Gaziantep'te baba-oğul kaybolma tehlikesindeki kalaycılık mesleğini sürdürüyor
Gaziantep'in son temsilcilerinden olan kalaycı Ömer Çetinkaya, oğlu Halil İbrahim Çetinkaya ile birlikte uzun yıllara dayanan el sanatını yaşatmaya çalışıyor. Çelik mutfak eşyalarının yaygınlaşması ve teknolojik yeniliklerin etkisiyle azalan kalaycılık mesleği, kentte giderek nadirleşiyor.
Mesleğe başlama ve eğitim süreci
59 yaşındaki Ömer Çetinkaya, 45 yıl önce Şahinbey'deki tarihi Bakırcılar Çarşısı'nda çırak olarak mesleğe adım attı. Kalfalık ve ustalık dönemlerini tamamladıktan sonra kendi iş yerini açtı ve aynı çatı altında yıllardır bakır eşyaları kalaylıyor. İşin zaman alan eğitim gereksinimi metinde sıkça vurgulanıyor; Ömer Çetinkaya, bir çırağın yetişmesi için 15-20 yıl gerektiğini belirtiyor.
Ömer Çetinkaya'nın aktardıkları: "1980’de bu mesleğe başladım. Bu meslekte çok değerli bir ustam vardı, mesleğimi ustamdan öğrendim. Allah rahmet eylesin, mekanı cennet olsun, nur içinde yatsın. Ustamın benim üzerimde büyük emeği var. Mesleğimiz kalaycılık ve bakır eşyaları kalaylıyoruz. Meslekte 40-45 yıl geride kaldı. İlkokulu bitirdim, 1980 yılında başladığım mesleğimi yıllardır severek yapıyorum. 1980 yılından beri Allah’a çok şükür başka bir meslek yapmadım. Bu meslekte bir çırağın yetişmesi için 15-20 yıl geçmesi lazım. Eleman sıkıntısı olduğundan dolayı ben de oğlumu getiriyordum. Yıllardan beri oğlumla beri beraber çalışıp mesleğimize devam ediyoruz."
Baba-oğulun günlük çalışması ve mesleği sürdürme nedenleri
23 yaşındaki Halil İbrahim Çetinkaya, ilkokul döneminden itibaren babasının yanında çalıştı; okuldan arta kalan zamanlarda ve tatillerde ocak başında kalaycılığa destek oldu. Halil, mesleği babasından öğrendiğini belirtiyor ve iş birliğinden duyduğu memnuniyeti vurguluyor.

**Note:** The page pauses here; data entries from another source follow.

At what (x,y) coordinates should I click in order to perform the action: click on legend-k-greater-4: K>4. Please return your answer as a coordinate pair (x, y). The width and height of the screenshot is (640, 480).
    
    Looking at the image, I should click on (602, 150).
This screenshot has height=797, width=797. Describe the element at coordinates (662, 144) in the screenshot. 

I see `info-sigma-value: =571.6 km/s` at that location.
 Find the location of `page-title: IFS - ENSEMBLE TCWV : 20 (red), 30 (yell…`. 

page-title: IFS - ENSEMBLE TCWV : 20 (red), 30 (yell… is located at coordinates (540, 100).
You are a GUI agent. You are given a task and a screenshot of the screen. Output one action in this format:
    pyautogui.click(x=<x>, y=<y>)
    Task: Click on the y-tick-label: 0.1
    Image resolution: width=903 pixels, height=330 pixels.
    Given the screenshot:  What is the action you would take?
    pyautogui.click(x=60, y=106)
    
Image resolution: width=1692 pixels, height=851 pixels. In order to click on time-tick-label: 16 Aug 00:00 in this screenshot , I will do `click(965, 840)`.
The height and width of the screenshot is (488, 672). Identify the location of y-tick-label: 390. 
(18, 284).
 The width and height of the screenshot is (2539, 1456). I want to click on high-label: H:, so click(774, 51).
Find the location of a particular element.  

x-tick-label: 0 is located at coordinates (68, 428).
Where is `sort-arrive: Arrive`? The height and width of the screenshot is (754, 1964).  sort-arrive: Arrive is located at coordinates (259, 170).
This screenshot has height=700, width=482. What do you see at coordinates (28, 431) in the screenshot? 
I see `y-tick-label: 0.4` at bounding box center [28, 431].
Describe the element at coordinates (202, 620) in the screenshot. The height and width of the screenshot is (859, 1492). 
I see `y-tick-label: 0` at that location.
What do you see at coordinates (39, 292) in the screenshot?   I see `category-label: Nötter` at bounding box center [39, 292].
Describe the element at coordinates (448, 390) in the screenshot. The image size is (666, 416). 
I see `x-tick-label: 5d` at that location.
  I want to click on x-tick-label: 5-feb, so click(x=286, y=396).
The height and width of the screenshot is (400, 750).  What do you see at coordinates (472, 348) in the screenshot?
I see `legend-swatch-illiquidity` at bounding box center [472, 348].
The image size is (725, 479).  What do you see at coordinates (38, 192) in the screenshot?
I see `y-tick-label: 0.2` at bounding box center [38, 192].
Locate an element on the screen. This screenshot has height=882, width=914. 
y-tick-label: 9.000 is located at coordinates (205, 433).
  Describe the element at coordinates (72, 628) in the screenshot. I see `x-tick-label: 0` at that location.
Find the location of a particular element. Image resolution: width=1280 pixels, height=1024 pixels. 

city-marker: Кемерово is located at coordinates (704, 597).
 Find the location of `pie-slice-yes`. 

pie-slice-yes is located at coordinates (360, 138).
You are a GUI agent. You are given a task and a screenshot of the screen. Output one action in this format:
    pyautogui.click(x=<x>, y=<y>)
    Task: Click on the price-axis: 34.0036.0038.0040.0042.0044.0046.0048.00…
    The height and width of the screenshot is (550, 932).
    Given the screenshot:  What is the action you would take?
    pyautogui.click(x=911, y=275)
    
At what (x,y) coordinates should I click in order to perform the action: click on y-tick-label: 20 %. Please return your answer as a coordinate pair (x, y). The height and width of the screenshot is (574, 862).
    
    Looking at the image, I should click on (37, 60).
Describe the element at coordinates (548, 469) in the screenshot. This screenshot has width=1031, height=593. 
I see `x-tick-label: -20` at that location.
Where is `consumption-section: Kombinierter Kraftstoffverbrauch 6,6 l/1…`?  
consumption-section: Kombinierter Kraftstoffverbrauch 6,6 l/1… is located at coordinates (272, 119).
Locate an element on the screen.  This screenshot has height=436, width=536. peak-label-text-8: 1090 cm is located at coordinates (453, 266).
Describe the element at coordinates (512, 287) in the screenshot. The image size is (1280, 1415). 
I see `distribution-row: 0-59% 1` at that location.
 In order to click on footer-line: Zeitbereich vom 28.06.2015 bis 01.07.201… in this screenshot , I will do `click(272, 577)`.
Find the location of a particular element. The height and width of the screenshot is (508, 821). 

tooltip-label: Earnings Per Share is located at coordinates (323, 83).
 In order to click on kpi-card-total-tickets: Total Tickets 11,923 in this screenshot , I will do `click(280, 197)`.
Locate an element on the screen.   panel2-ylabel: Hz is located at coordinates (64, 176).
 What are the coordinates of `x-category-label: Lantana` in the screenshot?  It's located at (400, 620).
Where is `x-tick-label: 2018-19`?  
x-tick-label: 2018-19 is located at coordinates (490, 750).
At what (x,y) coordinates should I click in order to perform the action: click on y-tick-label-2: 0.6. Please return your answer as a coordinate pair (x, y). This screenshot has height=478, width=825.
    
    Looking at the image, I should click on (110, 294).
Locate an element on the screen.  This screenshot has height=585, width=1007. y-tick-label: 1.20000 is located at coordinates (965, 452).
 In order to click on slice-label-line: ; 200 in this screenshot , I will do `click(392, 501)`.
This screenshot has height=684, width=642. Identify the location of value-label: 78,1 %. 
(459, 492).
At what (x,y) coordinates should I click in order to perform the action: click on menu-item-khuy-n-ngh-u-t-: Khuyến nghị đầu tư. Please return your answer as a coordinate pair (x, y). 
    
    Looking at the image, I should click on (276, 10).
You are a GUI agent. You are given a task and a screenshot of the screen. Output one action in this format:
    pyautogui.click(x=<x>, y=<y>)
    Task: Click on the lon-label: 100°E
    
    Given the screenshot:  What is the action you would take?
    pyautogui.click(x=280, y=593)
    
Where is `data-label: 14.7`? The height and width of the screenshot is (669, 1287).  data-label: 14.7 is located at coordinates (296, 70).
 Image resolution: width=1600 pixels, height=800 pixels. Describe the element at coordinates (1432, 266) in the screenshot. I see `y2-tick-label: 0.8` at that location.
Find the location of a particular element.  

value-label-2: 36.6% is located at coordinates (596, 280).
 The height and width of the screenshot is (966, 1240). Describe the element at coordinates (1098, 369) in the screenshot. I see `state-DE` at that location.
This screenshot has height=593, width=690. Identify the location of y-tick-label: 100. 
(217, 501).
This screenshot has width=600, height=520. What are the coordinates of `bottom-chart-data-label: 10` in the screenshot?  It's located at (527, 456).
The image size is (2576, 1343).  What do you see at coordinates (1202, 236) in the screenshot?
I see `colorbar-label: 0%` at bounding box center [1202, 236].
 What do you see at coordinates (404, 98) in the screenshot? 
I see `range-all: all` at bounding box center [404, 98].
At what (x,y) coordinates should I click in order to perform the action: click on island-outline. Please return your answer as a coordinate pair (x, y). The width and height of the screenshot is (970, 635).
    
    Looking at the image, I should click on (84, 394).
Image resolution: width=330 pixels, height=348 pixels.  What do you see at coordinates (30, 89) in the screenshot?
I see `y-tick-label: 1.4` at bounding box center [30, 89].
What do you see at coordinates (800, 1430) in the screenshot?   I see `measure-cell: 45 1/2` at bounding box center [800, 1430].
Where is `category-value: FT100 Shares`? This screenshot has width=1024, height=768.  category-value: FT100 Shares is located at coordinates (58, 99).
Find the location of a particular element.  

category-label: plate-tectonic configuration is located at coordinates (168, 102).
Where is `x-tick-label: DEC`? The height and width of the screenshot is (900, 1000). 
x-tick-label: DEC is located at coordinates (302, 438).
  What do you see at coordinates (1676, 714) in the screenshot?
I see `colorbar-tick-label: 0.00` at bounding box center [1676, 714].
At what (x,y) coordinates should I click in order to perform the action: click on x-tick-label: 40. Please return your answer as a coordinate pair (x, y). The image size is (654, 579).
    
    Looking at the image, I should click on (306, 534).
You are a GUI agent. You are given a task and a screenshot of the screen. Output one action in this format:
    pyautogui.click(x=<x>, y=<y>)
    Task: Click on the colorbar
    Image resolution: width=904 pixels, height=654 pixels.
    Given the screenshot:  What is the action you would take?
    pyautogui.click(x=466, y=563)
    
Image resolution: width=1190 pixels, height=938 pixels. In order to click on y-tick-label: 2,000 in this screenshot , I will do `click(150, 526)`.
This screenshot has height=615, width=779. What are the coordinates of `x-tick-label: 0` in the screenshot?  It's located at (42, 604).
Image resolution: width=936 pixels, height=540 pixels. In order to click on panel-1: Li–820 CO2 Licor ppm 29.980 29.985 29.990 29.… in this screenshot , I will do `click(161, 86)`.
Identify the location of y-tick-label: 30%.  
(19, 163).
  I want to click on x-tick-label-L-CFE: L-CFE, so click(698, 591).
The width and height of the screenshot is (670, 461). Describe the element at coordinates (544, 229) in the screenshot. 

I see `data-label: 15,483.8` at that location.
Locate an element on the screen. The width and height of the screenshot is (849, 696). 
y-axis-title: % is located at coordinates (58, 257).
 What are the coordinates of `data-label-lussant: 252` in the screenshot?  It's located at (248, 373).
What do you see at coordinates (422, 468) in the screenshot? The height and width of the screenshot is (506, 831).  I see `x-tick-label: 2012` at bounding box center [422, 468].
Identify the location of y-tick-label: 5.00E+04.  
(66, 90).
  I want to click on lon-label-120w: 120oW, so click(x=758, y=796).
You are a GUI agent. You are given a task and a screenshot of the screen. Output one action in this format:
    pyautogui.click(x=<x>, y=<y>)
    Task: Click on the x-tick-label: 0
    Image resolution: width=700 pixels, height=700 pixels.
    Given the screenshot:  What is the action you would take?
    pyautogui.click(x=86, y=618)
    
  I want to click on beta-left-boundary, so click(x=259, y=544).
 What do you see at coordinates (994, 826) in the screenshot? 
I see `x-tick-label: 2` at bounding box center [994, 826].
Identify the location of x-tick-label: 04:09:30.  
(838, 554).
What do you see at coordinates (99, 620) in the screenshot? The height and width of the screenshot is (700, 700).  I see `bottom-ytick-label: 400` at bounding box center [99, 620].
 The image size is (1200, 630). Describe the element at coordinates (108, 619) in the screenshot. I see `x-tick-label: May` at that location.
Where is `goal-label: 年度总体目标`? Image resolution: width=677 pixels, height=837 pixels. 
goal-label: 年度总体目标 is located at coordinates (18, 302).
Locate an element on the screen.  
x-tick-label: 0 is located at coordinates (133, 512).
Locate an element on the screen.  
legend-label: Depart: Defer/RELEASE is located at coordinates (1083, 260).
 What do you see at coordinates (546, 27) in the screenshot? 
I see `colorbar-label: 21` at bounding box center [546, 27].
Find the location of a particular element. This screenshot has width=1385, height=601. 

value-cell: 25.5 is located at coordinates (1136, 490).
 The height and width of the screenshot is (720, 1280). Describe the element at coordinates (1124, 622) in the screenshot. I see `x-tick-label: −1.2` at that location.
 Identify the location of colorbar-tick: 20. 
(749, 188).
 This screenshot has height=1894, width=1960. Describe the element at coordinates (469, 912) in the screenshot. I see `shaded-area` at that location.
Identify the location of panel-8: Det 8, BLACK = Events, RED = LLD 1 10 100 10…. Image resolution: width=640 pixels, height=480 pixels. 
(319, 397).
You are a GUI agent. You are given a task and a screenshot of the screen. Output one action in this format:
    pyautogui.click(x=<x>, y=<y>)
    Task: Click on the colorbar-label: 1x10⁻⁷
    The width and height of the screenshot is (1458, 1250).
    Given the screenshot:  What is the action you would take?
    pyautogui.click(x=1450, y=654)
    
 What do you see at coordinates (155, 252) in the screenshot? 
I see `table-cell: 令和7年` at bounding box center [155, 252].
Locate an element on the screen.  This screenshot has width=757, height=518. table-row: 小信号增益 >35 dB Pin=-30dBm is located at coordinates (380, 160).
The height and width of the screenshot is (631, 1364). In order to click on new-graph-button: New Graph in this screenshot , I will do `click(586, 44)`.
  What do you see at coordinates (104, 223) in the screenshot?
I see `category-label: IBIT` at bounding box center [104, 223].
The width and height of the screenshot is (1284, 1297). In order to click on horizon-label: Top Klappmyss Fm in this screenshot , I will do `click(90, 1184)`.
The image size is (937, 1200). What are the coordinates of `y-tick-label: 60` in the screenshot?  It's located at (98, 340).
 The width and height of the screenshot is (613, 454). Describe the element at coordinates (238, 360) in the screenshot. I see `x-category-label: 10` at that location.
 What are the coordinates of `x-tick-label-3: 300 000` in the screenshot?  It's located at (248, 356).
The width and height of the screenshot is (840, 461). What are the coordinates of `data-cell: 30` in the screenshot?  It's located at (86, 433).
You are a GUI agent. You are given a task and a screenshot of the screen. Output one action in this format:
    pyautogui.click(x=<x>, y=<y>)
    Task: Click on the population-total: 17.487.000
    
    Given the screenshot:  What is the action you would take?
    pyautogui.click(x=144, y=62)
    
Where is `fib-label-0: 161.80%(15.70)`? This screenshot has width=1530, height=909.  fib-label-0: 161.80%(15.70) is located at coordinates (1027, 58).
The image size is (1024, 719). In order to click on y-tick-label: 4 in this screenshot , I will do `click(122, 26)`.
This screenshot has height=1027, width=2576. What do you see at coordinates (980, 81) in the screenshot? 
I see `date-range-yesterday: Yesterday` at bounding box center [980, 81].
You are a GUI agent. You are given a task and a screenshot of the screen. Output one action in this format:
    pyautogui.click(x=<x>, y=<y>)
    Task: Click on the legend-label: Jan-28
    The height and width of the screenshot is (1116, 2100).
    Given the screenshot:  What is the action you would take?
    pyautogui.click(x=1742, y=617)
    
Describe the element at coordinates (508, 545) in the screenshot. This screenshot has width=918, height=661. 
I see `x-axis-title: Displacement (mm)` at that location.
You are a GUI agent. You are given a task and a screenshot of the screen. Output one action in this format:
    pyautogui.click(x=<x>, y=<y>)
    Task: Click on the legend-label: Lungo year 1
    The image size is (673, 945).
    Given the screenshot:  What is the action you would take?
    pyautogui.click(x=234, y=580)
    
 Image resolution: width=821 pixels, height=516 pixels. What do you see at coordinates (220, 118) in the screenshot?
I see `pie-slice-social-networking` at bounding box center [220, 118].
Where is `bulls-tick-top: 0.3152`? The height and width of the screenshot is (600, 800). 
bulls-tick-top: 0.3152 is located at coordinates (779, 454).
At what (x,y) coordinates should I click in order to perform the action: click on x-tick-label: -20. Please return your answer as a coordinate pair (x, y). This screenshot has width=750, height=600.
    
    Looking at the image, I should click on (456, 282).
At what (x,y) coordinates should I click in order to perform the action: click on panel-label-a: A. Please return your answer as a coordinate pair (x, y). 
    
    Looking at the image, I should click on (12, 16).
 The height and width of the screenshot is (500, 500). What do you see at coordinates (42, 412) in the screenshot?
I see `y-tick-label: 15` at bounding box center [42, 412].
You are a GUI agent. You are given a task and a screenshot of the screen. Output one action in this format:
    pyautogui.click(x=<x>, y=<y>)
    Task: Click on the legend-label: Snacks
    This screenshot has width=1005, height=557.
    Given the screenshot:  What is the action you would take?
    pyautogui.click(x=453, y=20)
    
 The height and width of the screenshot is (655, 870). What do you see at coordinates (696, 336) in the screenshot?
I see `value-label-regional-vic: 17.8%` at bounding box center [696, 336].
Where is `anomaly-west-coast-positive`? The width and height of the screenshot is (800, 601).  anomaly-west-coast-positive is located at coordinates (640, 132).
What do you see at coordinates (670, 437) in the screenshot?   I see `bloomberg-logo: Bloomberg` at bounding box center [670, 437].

Halil İbrahim Çetinkaya'nın sözleri: "Ben 8-9 yaşından beri bu meslekteyim. Okuldan sonra gelir babamın yanında çalışırdım. Tatillerde babamın yanında çalışırdım. Mesleği babamdan öğrendim. Babamın bana öğrettiği mesleği devam ettiriyorum. Eleman yoktu. Bende babamı yalnız bırakmak istemedim. Liseye kadar okudum. Lisedeyken okulu bıraktım. Babamla birlikte mesleğimize devam ediyoruz. Çok şükür bir ekmeğimizi yiyoruz. Kalay yapıyoruz. Çaydanlık, sürahi ve eski bakırları kalaylıyoruz. Baba mesleğini yapmak güzel. Babama yardımcı olduğum için çok mutluyum. Babamla birlikte güzel bir şekilde çalışıyoruz. Mesleğimiz çok güzel."
Baba-oğul, hem geçimlerini sağlıyor hem de unutulmaya yüz tutmuş bir zanaatı gelecek kuşaklara taşımak için çalışıyor. Ömer Çetinkaya, gençlerin genellikle meslek yerine maddi miras bırakan aileleri tercih ettiği bir dönemde oğluna meslek bırakmanın kendisi için önemli olduğunu ifade ediyor.
Sonuç olarak, Gaziantep'teki bu baba-oğul örneği, ustalık geleneğinin aktarıldığı küçük atölyelerin şehir kültüründeki yerini ve zanaatlerin sürdürülebilirliğinin, uzun eğitim süreleri ve eleman sıkıntısı gibi somut zorluklarla karşı karşıya olduğunu gösteriyor.